The new radio frequency at “KOYT 97.1 means more fun,” members of the Anza Community Broadcasting council of directors said, during their regular meeting, Nov. 1, at the radio station studio.
It was all good news for the council who reported that the antenna that was moved from its previous location on former council director Robert McCloud’s property to its new location is now ready to be installed and wired for transmission.
“We are at the finish line, and that is amazing,” ACB President Erinne Roscoe said in a Skype conference at last Wednesday’s meeting. The council is waiting for the 10-foot antenna to be mounted atop the 46-foot pole, so it can be connected and tested within the next two weeks. “Once testing is done, we are ready to roll,” ACB Director Bob Giffin said.
KOYT 96.3 has not been heard on the airwaves since the antenna was taken down earlier this summer, but the station continues to provide live streaming music and programs on the internet at www.KOYT963.org.
ACB Secretary Flavia Krieg said the antenna move will improve the community station’s broadcast reach toward the west including the Lake Riverside Estates. With the help of the Anza Electric Cooperative, the antenna pole was moved to its new location with the approval of the Federal Communications Commission and broadcasting was temporarily halted. The 25-watt transmitter antenna once calibrated and approved by the FCC will go back on the air, broadcasting seven days a week with music and new programming at the new 97.1 frequency.
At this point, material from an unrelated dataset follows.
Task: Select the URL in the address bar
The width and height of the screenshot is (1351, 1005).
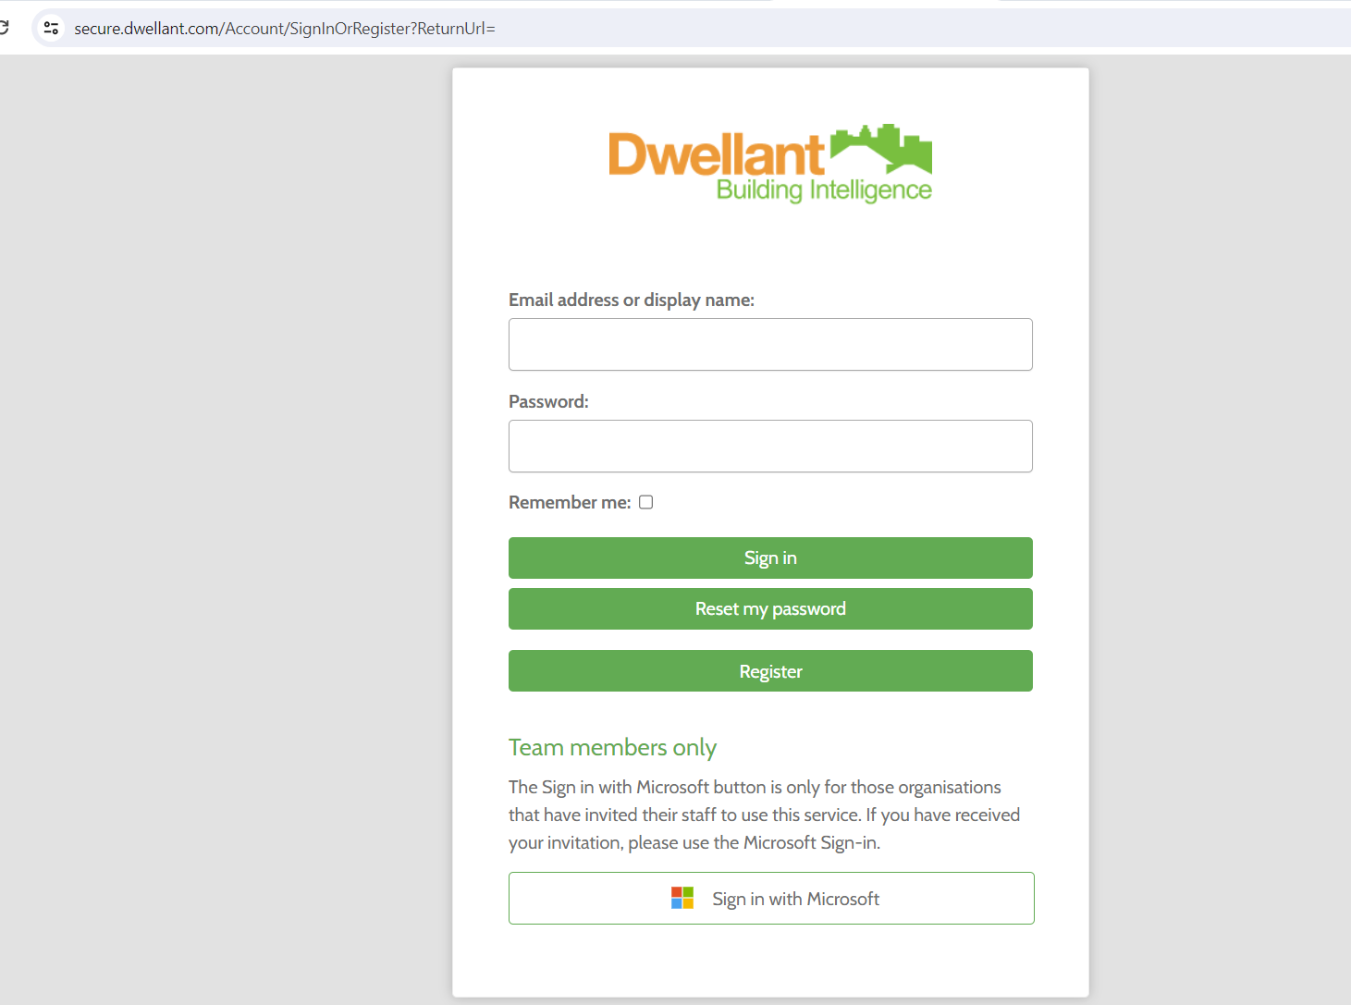Action: tap(284, 28)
Krieg said the station already has its construction permit for the pole, and once it is done, the ACB automatically gets the new frequency licensed from the FCC. The license is currently held by the Anza Civil Improvement League under a partnership agreement with the ACB. The license will become solely the property of Anza Community Broadcasting in February 2019. In order to expedite the frequency change, the council hired an FCC representative and electrician to be sure the antenna and equipment are up to FCC standards for community broadcasting.
The move requires testing the broadcast range of the radio station to be sure that it will not interfere with other larger radio stations in Mexico and Southern California. Krieg said two powerful stations, one in Mexico and the other in Los Angeles, sometimes reach into the KOYT broadcast area, but the signals are weak. The low-powered 97.1 KOYT community station should not interfere with them, the engineer reported. Final word on the issue will be forwarded by the FCC.
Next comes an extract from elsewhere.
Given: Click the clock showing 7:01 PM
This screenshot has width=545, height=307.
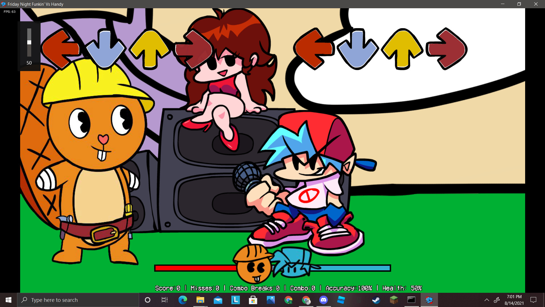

The council will be printing new posters and banners with the logo change. The KOYT coyote silhouette will remain the same on the logo; only the frequency number will be changed. Updates will regularly be given on the station’s website.
Krieg said the ACB is hopeful that once the station begins broadcasting again and the testing is complete, they can reapply to the FCC for a more powerful 50 to 100-watt license that will reach out even further into the Anza, Aguanga and Garner Valley areas. The largest radio stations broadcast from 50,000 to 100,000 watts of power.
The Nov. 1 meeting of the nine-member ACB council brought together a quorum of six, partly through the electronic media. Meeting at the station headquarters on Barham Road were Krieg, Giffin, Compliance Officer Annika Knoppel and Director Merrie Kraaz. ACB President Roscoe, who was at home ill, joined the meeting through a video Skype, while Director Liese Carney listened and participated through a mobile phone.
In other business, the ACB council discussed the treasurer’s report that showed ACB had a balance of $4,008.51 in the bank. The recent golf tournament fundraiser brought in a gross of $2,384.34 before expenses that still were being reported.
“We are in the black for sure,” Giffin, who heads up the fundraising efforts for the council, said. The golf tournament prizes were made possible through a grant from the Pechanga Indian Tribal Council, Giffin said.
Anza Community Broadcasting is reviewing a number of new programs. Underwriting opportunities are available for local businesses as well, Giffin said.
To enhance the stations transmitting ability, the studio will be upgrading their mixing boards soon, it was reported.
The ACB council voiced some concern that the new ACIL board was requesting by letter more detailed information on the council’s recent activities when the board already receives monthly and quarterly financial and operational reports. Representatives of the two groups are scheduled to meet this week.